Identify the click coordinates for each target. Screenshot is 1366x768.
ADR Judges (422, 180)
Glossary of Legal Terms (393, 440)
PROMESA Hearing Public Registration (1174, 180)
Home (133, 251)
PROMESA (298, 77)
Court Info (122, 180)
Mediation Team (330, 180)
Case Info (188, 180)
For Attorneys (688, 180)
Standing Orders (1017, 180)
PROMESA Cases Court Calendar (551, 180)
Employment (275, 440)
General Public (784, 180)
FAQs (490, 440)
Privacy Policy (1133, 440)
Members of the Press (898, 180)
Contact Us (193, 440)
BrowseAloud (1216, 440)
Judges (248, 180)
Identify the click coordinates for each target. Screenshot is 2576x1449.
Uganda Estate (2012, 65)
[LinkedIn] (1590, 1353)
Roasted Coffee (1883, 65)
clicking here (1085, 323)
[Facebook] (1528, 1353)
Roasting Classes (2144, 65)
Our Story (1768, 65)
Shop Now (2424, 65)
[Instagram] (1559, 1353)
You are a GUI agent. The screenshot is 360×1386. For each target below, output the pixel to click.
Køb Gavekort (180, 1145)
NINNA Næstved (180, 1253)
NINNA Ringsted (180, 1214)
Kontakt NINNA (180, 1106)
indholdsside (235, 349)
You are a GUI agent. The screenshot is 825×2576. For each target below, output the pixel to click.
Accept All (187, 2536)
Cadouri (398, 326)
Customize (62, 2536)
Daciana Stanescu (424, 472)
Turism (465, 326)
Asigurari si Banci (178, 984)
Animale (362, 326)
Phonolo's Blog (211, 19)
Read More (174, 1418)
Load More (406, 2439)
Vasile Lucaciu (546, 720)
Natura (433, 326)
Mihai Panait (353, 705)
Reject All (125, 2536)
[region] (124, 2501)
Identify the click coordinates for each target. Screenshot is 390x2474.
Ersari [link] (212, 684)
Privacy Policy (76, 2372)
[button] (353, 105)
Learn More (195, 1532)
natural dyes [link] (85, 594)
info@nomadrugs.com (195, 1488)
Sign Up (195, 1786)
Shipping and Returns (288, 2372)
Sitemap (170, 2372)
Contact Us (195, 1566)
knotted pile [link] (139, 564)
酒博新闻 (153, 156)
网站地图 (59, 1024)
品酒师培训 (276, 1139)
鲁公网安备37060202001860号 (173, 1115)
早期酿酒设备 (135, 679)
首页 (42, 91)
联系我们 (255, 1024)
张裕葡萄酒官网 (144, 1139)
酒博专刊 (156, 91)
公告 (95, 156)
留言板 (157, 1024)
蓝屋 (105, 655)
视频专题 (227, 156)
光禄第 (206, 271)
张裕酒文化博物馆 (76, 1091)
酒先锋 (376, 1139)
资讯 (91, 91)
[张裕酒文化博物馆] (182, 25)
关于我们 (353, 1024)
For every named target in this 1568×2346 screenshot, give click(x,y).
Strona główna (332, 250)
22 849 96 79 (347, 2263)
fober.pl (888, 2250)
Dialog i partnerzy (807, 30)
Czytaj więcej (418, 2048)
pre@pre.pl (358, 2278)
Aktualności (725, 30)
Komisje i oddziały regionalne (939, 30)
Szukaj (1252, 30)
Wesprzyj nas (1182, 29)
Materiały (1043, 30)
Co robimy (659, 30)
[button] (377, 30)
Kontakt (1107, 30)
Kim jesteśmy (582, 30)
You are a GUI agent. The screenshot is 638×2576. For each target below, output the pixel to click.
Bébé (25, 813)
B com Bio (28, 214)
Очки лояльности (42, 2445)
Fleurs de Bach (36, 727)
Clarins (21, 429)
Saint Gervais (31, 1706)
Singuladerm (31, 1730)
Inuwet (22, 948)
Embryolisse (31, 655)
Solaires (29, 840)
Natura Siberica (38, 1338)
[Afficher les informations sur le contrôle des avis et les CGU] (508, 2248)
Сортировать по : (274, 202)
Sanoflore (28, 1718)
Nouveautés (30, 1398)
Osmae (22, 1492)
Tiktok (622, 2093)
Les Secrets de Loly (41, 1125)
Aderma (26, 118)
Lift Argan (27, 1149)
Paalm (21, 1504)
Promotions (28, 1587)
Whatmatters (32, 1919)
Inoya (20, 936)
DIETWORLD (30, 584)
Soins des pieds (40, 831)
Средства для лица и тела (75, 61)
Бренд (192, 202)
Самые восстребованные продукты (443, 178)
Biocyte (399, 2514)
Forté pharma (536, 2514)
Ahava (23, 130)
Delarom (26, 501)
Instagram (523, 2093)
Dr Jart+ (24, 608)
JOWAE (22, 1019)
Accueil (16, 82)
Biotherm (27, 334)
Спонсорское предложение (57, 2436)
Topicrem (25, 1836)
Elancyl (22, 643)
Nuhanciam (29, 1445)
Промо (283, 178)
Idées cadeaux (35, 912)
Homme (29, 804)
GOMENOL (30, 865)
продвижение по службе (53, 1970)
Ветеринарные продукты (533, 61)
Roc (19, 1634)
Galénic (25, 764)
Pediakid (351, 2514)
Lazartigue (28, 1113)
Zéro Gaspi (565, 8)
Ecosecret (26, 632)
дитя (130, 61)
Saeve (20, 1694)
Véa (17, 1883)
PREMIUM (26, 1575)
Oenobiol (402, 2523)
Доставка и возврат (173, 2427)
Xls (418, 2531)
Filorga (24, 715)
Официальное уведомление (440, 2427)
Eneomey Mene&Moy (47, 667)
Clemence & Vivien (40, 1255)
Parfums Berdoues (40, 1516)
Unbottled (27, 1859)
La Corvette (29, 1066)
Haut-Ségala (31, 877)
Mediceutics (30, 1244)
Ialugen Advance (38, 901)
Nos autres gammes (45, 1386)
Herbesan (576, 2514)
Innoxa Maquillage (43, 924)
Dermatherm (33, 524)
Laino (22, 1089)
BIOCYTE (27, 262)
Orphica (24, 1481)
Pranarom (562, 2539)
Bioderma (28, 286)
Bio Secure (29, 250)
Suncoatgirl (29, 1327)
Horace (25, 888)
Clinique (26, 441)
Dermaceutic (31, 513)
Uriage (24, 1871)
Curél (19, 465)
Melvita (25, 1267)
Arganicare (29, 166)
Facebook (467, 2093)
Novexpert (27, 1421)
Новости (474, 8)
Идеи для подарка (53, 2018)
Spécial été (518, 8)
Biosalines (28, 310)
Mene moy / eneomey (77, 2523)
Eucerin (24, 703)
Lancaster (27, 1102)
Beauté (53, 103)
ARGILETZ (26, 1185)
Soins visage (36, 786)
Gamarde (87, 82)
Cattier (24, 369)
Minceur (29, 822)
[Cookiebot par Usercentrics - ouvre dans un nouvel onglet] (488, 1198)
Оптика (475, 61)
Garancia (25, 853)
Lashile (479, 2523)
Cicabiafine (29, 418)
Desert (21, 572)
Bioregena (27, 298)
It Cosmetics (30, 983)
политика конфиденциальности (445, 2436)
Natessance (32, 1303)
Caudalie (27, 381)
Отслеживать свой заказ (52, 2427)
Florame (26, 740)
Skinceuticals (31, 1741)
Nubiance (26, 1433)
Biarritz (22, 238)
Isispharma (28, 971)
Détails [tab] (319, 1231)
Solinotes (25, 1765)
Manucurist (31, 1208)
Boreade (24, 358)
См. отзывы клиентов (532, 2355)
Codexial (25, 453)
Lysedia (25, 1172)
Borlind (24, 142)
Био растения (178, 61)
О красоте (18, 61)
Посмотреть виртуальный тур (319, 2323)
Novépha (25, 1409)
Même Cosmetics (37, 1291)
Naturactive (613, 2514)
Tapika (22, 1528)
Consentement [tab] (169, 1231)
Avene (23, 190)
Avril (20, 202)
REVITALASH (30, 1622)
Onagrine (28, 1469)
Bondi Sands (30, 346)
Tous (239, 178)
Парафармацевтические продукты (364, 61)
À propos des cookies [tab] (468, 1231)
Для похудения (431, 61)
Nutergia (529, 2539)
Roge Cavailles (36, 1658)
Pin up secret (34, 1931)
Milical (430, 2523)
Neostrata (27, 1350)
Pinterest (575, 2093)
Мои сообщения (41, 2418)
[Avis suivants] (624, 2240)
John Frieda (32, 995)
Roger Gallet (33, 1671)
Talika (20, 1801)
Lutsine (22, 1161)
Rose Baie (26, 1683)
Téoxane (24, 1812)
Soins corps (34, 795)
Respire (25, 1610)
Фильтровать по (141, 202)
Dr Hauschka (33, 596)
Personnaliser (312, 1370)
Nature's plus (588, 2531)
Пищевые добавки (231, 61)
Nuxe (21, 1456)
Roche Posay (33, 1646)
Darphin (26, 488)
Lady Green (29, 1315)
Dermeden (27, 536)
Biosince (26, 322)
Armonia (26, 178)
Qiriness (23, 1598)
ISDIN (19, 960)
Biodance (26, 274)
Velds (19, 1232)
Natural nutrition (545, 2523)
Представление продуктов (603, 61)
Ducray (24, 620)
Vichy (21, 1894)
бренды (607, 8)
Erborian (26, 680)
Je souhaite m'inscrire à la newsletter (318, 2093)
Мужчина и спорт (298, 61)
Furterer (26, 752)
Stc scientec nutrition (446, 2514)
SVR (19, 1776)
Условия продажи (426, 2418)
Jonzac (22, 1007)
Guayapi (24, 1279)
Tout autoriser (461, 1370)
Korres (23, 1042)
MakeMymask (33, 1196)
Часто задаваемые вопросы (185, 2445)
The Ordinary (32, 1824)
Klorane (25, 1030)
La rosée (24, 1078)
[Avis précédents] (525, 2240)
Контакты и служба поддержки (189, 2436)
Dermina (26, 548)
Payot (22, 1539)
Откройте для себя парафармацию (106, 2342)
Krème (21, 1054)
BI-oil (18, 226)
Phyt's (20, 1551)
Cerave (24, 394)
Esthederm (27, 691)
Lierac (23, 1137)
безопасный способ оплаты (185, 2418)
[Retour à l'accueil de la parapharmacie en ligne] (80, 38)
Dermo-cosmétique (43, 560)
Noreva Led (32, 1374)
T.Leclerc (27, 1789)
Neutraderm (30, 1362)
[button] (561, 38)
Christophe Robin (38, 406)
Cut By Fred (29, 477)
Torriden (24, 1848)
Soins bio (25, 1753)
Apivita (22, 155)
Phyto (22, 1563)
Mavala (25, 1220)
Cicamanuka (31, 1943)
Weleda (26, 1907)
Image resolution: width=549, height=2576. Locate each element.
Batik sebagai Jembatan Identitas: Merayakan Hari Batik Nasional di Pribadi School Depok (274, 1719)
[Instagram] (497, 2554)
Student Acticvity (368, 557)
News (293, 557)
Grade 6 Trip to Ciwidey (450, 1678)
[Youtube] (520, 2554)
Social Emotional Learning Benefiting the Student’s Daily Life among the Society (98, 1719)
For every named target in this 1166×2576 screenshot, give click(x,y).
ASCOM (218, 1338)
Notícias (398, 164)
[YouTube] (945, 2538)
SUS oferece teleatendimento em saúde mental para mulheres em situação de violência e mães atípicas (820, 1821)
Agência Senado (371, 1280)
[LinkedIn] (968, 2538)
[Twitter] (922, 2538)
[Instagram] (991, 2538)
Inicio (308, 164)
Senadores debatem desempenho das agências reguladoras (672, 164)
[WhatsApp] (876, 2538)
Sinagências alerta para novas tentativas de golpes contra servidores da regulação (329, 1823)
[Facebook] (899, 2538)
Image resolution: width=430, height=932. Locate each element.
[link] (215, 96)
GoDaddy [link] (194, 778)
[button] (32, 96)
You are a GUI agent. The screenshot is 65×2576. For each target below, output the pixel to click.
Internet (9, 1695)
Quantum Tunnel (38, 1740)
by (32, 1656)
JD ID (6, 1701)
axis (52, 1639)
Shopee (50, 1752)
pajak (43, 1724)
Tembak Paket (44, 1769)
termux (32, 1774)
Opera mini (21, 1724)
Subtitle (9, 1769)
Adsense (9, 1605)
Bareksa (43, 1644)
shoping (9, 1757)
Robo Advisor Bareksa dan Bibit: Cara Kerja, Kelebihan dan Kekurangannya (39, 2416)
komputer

### ACTION ITEM
Copy each line above that contains the word "Bareksa".

### SOLUTION FOR THIS TASK
Bareksa (43, 1644)
Robo Advisor Bareksa dan Bibit: Cara Kerja, Kelebihan dan Kekurangannya (39, 2416)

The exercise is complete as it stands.